Lloyd’s List Intelligence has launched Vessel Due Diligence, a new operational workbench built for marine underwriters and vessel vetters.
The product comes as an add-on module to Seasearcher, its maritime intelligence platform, and gives underwriting and vetting teams a single place to review vessel risk before making decisions, according to Beinsure.
The launch targets a familiar problem in marine insurance. Underwriters and vetters still spend too much time pulling vessel data from separate systems, reviewing reports one by one and then trying to form a view with gaps in the evidence. Lloyd’s List Intelligence estimates that this manual process costs teams around 2 to 4 hours every week.
Vessel Due Diligence brings several risk signals into one operational view, including dry dock status, machinery condition, inspections and port call history.
The product is designed to reduce manual checks, improve consistency across teams and help users defend underwriting or vetting decisions with a clearer data trail.
Instead of moving between different platforms, users see vessel screening information inside Seasearcher. The module brings together incidents, inspections, deficiencies, seizures, arrests, Class data and P&I information in one panel. For underwriters, that matters because vessel condition, ownership signals and operational behaviour often sit across disconnected sources.
The product also adds dry dock visibility, which helps teams identify vessels with higher operational risk. Multi-vessel screening and historic port call analysis support fleet-level reviews, where single-vessel checks often slow the process and make comparisons harder.
Hull risk indicators and behavioural intelligence give users another layer of context beyond compliance screening.
That matters in marine underwriting because a vessel might pass a basic compliance check while still showing operational patterns that raise concerns.
The module also includes audit-ready decision support. Lloyd’s List Intelligence built this feature for teams that need clearer internal records, repeatable screening logic and stronger evidence when explaining why a vessel was accepted, declined or referred for further review.
Vessel Due Diligence marks a real shift for our underwriting and vetting customers – from fragmented data to genuine decision-making support. We built it to mirror how underwriters and vetters actually work, so they can make faster, more defensible calls at scale.

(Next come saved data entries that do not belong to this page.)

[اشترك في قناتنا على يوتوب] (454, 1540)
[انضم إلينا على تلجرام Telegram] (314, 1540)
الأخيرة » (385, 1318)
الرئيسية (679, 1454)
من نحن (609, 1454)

Nicola Marlin, Chief Product Officer at Lloyd’s List Intelligence
According to Beinsure, marine insurers face growing pressure to assess vessel risk faster without weakening underwriting discipline. Sanctions exposure, machinery issues, port history and ownership data all influence the risk view, yet many teams still handle those checks through separate tools and manual review.
Lloyd’s List Intelligence positions the product as part of its wider maritime data and analytics business. The business combines proprietary AIS data, analyst research and technology tools to track global fleets and trade risks.